Galípolo defende Pix após questionamentos do governo americano
O presidente do Banco Central reafirmou a eficácia do Pix diante de críticas dos EUA sobre a regulação e a competitividade do sistema brasileiro.
Pontos principais
- O governo americano questionou o papel do Banco Central como regulador e operador do Pix.
- Autoridades dos EUA alegam que o modelo brasileiro pode gerar vantagem competitiva desleal.
- Gabriel Galípolo defendeu o sistema como uma tendência global de pagamentos digitais.
- O presidente Lula manifestou apoio à soberania do Pix nas negociações internacionais.
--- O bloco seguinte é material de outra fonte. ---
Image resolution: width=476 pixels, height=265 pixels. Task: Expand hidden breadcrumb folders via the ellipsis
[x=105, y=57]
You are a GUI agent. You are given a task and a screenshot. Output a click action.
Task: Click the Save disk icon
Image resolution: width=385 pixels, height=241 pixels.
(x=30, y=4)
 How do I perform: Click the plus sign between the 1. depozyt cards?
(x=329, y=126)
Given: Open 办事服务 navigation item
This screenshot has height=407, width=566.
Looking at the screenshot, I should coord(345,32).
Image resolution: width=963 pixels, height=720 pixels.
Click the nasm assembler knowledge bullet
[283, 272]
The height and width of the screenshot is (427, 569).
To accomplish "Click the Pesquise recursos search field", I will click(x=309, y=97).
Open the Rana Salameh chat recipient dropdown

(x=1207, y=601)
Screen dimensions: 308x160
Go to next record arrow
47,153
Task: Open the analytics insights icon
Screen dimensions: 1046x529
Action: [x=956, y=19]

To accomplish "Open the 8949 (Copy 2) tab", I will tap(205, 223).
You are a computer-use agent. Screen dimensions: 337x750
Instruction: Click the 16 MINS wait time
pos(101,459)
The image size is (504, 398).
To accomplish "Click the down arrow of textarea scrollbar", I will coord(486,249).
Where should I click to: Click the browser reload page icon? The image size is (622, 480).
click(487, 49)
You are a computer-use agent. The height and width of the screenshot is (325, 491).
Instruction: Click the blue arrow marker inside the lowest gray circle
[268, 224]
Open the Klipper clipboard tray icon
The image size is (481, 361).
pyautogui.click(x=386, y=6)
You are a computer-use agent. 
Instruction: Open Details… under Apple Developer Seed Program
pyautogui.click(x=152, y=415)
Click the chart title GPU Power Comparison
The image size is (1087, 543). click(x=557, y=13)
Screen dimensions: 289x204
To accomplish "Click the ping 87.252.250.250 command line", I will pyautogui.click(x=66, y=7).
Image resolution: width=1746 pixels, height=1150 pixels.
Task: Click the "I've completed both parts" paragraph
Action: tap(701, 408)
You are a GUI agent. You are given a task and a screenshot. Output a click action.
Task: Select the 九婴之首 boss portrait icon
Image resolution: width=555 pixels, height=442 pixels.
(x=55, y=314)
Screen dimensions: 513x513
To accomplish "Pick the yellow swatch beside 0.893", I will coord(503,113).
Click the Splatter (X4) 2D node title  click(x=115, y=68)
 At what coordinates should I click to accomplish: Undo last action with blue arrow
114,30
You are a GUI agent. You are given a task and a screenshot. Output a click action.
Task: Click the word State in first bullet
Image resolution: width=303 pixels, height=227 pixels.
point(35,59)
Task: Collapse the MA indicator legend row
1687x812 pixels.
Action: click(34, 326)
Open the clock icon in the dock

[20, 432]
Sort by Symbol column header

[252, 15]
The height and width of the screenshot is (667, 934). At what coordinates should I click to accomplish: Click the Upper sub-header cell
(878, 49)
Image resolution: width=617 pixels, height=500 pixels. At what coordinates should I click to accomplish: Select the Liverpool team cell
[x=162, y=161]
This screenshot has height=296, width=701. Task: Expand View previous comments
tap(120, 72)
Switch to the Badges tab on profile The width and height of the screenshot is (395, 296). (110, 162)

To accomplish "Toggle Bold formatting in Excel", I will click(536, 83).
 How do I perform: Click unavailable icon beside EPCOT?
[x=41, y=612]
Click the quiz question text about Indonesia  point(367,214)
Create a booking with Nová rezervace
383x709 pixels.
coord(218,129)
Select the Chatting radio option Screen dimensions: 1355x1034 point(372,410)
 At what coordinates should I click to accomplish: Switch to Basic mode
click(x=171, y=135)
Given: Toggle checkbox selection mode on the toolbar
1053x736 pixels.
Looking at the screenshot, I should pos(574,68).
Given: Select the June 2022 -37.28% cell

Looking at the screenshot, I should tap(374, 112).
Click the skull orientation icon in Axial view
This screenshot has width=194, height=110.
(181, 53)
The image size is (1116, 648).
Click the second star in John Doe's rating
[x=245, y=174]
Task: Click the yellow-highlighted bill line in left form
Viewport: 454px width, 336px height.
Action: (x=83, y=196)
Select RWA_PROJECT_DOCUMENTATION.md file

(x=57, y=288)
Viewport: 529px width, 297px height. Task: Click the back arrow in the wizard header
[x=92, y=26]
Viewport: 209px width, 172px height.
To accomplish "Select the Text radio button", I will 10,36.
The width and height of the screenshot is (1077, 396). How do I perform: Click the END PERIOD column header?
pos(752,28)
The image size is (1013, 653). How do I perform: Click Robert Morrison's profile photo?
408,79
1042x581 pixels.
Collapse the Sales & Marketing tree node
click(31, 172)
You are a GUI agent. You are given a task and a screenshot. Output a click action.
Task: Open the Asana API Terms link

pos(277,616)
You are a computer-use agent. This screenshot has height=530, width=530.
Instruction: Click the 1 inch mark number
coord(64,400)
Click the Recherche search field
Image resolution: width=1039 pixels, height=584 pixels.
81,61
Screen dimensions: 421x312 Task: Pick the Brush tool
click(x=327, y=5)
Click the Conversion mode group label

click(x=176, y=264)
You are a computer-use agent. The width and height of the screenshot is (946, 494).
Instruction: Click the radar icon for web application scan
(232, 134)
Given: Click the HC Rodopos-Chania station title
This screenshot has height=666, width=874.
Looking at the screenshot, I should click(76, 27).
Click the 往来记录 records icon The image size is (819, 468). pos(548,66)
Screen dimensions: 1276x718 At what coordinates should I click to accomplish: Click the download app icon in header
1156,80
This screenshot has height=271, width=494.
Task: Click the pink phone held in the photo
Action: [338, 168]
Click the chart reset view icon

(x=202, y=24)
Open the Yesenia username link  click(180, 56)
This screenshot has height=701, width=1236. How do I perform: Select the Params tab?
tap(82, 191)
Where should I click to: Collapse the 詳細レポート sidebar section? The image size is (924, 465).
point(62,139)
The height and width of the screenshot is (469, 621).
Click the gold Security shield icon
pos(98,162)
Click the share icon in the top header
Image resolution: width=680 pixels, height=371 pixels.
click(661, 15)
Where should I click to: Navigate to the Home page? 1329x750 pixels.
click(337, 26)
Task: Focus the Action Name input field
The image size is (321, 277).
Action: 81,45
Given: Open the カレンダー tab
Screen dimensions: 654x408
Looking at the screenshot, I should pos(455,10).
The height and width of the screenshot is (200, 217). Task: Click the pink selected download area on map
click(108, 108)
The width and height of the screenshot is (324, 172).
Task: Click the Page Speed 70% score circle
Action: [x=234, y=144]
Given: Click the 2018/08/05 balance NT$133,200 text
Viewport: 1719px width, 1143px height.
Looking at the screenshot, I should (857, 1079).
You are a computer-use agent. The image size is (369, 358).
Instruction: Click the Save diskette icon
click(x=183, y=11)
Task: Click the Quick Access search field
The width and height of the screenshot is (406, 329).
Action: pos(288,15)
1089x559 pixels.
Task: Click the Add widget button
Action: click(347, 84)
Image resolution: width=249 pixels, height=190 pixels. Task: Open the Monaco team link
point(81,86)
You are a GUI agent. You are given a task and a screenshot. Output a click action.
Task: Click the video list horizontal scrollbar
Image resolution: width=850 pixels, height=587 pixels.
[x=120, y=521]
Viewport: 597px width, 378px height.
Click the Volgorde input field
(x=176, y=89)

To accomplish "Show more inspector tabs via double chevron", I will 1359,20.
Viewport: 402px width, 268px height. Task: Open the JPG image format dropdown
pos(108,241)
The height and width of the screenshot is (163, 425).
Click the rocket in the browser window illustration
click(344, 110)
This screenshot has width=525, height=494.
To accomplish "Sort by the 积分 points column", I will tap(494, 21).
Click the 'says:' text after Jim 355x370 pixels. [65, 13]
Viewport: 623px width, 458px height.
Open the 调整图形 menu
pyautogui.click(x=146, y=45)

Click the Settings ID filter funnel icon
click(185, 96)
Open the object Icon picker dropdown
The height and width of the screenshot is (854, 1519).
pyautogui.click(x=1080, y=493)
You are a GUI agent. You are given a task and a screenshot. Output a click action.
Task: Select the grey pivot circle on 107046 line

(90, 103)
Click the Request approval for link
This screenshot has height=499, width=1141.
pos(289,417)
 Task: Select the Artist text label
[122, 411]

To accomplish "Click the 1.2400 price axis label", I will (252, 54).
O presidente do Banco Central, Gabriel Galípolo, iniciou um processo de diálogo técnico com autoridades americanas para esclarecer o funcionamento e a estrutura do Pix. A movimentação ocorre após o governo dos Estados Unidos levantar preocupações sobre a competitividade do sistema, questionando a dupla função do Banco Central brasileiro como regulador e operador da plataforma. Segundo Washington, o modelo poderia conferir vantagens competitivas que impactam empresas de tecnologia americanas no setor de pagamentos.
Em resposta, Galípolo destacou que o Pix é visto internacionalmente como um benchmark de inovação financeira, com diversos países buscando adaptar o modelo brasileiro às suas realidades. O presidente Luiz Inácio Lula da Silva reforçou a importância da soberania do sistema e a necessidade de manter as negociações com os EUA para evitar barreiras ao avanço das soluções de pagamento digitais brasileiras no cenário global.